(Short problem): In all of the records below, swap every "computer-use agent" for "desktop assistant" and leave everything else unchanged.

(Records for this exercise):
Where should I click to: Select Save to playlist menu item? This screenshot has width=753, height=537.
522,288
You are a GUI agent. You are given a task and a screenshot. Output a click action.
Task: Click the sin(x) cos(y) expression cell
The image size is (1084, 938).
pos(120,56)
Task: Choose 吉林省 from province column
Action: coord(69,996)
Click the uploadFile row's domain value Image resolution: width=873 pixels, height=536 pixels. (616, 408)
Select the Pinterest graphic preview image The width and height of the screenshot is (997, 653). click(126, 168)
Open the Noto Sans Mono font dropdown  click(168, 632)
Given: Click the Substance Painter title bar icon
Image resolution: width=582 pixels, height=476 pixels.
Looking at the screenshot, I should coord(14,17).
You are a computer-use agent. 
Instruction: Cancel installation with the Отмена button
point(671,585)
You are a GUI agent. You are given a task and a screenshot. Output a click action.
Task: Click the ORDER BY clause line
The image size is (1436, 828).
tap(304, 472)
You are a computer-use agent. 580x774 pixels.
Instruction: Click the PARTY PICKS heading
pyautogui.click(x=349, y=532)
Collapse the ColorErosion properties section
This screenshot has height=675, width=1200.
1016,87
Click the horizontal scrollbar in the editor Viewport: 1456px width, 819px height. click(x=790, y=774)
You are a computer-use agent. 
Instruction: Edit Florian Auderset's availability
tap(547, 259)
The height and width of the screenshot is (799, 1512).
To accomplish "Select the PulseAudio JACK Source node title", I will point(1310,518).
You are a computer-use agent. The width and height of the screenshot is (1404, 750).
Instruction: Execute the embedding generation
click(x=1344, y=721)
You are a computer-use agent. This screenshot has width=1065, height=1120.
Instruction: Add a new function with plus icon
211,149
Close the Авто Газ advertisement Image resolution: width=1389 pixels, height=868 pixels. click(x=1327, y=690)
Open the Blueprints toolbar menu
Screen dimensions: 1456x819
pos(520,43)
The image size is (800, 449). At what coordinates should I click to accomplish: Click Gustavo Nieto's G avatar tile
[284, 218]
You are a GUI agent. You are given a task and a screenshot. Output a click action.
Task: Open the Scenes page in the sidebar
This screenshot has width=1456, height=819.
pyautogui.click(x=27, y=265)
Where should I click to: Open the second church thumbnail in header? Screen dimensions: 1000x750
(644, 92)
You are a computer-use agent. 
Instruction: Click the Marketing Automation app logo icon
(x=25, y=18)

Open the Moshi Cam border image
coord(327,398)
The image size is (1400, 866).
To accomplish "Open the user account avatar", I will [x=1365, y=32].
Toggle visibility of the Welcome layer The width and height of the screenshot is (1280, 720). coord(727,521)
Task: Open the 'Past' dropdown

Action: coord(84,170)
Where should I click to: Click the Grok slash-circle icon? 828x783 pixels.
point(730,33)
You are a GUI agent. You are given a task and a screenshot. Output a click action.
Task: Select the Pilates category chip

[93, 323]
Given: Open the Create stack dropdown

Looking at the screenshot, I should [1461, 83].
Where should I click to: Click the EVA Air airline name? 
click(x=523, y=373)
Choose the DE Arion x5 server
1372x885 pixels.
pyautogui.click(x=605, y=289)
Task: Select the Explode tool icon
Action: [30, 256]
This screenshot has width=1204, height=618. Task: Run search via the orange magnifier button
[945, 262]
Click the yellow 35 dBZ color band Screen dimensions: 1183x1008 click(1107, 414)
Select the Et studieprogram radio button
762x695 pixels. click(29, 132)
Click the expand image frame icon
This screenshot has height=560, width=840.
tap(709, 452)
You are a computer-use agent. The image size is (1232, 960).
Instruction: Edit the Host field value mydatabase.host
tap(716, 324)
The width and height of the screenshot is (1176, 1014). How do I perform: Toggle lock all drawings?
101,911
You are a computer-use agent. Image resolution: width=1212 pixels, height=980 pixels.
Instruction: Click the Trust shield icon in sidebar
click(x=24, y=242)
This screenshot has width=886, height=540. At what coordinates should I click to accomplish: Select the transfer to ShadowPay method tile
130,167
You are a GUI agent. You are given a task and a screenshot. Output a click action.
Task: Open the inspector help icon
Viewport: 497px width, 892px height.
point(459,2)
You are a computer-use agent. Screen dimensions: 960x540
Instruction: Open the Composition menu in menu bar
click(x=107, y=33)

(Result):
Where should I click to: Select Save to playlist menu item? This screenshot has width=753, height=537.
522,288
You are a GUI agent. You are given a task and a screenshot. Output a click action.
Task: Click the sin(x) cos(y) expression cell
The image size is (1084, 938).
pos(120,56)
Task: Choose 吉林省 from province column
Action: coord(69,996)
Click the uploadFile row's domain value Image resolution: width=873 pixels, height=536 pixels. (616, 408)
Select the Pinterest graphic preview image The width and height of the screenshot is (997, 653). click(126, 168)
Open the Noto Sans Mono font dropdown  click(168, 632)
Given: Click the Substance Painter title bar icon
Image resolution: width=582 pixels, height=476 pixels.
Looking at the screenshot, I should coord(14,17).
You are a desktop assistant. 
Instruction: Cancel installation with the Отмена button
point(671,585)
You are a GUI agent. You are given a task and a screenshot. Output a click action.
Task: Click the ORDER BY clause line
The image size is (1436, 828).
tap(304, 472)
You are a desktop assistant. 580x774 pixels.
Instruction: Click the PARTY PICKS heading
pyautogui.click(x=349, y=532)
Collapse the ColorErosion properties section
This screenshot has height=675, width=1200.
1016,87
Click the horizontal scrollbar in the editor Viewport: 1456px width, 819px height. click(x=790, y=774)
You are a desktop assistant. 
Instruction: Edit Florian Auderset's availability
tap(547, 259)
The height and width of the screenshot is (799, 1512).
To accomplish "Select the PulseAudio JACK Source node title", I will point(1310,518).
You are a desktop assistant. The width and height of the screenshot is (1404, 750).
Instruction: Execute the embedding generation
click(x=1344, y=721)
You are a desktop assistant. This screenshot has width=1065, height=1120.
Instruction: Add a new function with plus icon
211,149
Close the Авто Газ advertisement Image resolution: width=1389 pixels, height=868 pixels. click(x=1327, y=690)
Open the Blueprints toolbar menu
Screen dimensions: 1456x819
pos(520,43)
The image size is (800, 449). At what coordinates should I click to accomplish: Click Gustavo Nieto's G avatar tile
[284, 218]
You are a GUI agent. You are given a task and a screenshot. Output a click action.
Task: Open the Scenes page in the sidebar
This screenshot has width=1456, height=819.
pyautogui.click(x=27, y=265)
Where should I click to: Open the second church thumbnail in header? Screen dimensions: 1000x750
(644, 92)
You are a desktop assistant. 
Instruction: Click the Marketing Automation app logo icon
(x=25, y=18)

Open the Moshi Cam border image
coord(327,398)
The image size is (1400, 866).
To accomplish "Open the user account avatar", I will [x=1365, y=32].
Toggle visibility of the Welcome layer The width and height of the screenshot is (1280, 720). coord(727,521)
Task: Open the 'Past' dropdown

Action: coord(84,170)
Where should I click to: Click the Grok slash-circle icon? 828x783 pixels.
point(730,33)
You are a GUI agent. You are given a task and a screenshot. Output a click action.
Task: Select the Pilates category chip

[93, 323]
Given: Open the Create stack dropdown

Looking at the screenshot, I should [1461, 83].
Where should I click to: Click the EVA Air airline name? 
click(x=523, y=373)
Choose the DE Arion x5 server
1372x885 pixels.
pyautogui.click(x=605, y=289)
Task: Select the Explode tool icon
Action: [30, 256]
This screenshot has width=1204, height=618. Task: Run search via the orange magnifier button
[945, 262]
Click the yellow 35 dBZ color band Screen dimensions: 1183x1008 click(1107, 414)
Select the Et studieprogram radio button
762x695 pixels. click(29, 132)
Click the expand image frame icon
This screenshot has height=560, width=840.
tap(709, 452)
You are a desktop assistant. The image size is (1232, 960).
Instruction: Edit the Host field value mydatabase.host
tap(716, 324)
The width and height of the screenshot is (1176, 1014). How do I perform: Toggle lock all drawings?
101,911
You are a desktop assistant. Image resolution: width=1212 pixels, height=980 pixels.
Instruction: Click the Trust shield icon in sidebar
click(x=24, y=242)
This screenshot has width=886, height=540. At what coordinates should I click to accomplish: Select the transfer to ShadowPay method tile
130,167
You are a GUI agent. You are given a task and a screenshot. Output a click action.
Task: Open the inspector help icon
Viewport: 497px width, 892px height.
point(459,2)
You are a desktop assistant. Screen dimensions: 960x540
Instruction: Open the Composition menu in menu bar
click(x=107, y=33)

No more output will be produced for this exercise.